## What is required
Start the copy at the line holding "RGPD (218, 1476)" and continue it exactly through the last line of the entries, leaving out pictures and anything else.

Stored items:
* * * * *

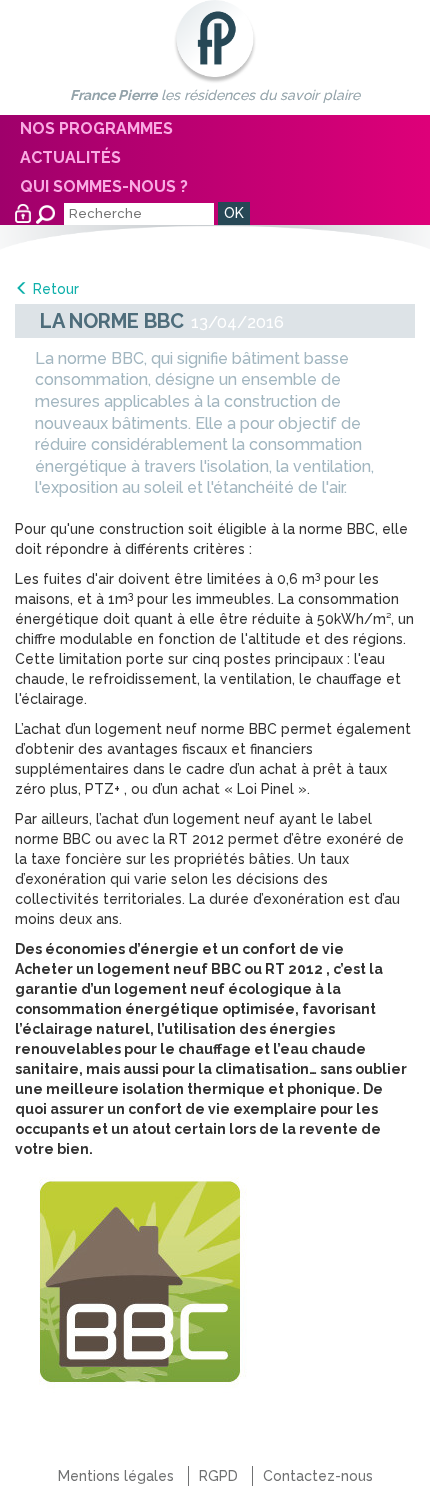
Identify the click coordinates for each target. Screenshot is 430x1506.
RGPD (218, 1476)
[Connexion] (23, 213)
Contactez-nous (318, 1476)
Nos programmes (96, 128)
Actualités (70, 157)
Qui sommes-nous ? (104, 186)
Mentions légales (116, 1476)
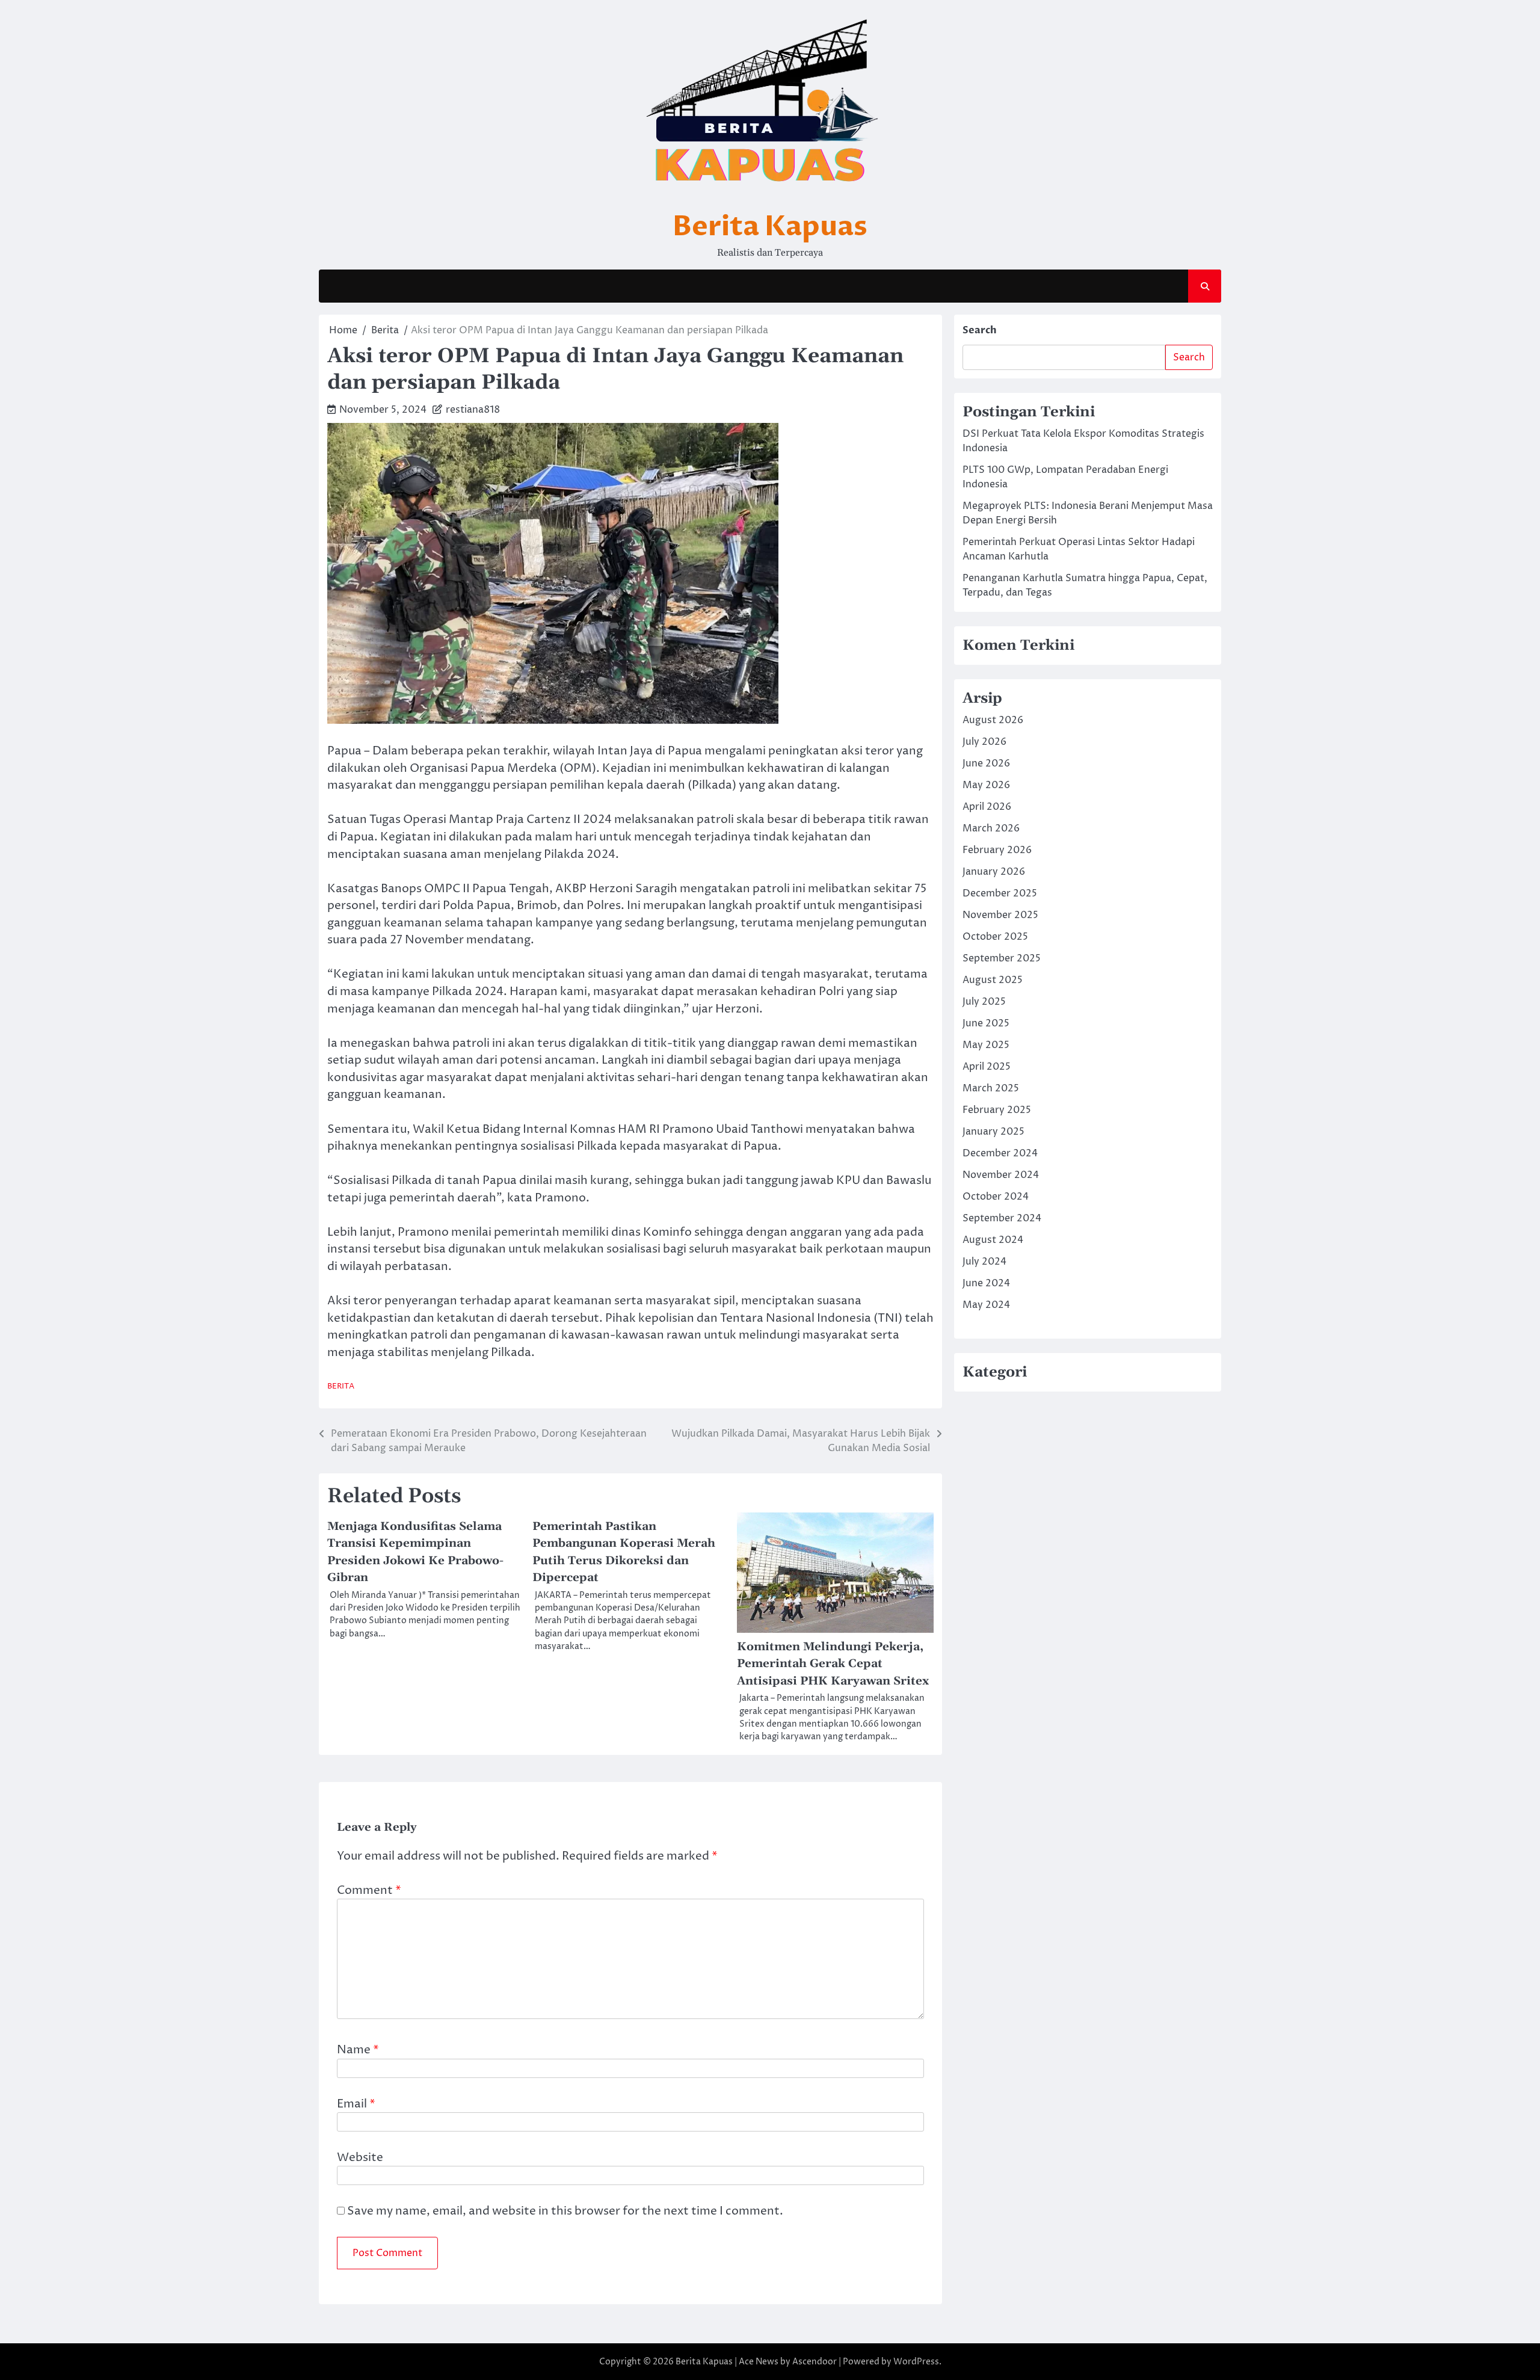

* * * * *

## Exercise response
RGPD (218, 1476)
[Connexion] (23, 213)
Contactez-nous (318, 1476)
Nos programmes (96, 128)
Actualités (70, 157)
Qui sommes-nous ? (104, 186)
Mentions légales (116, 1476)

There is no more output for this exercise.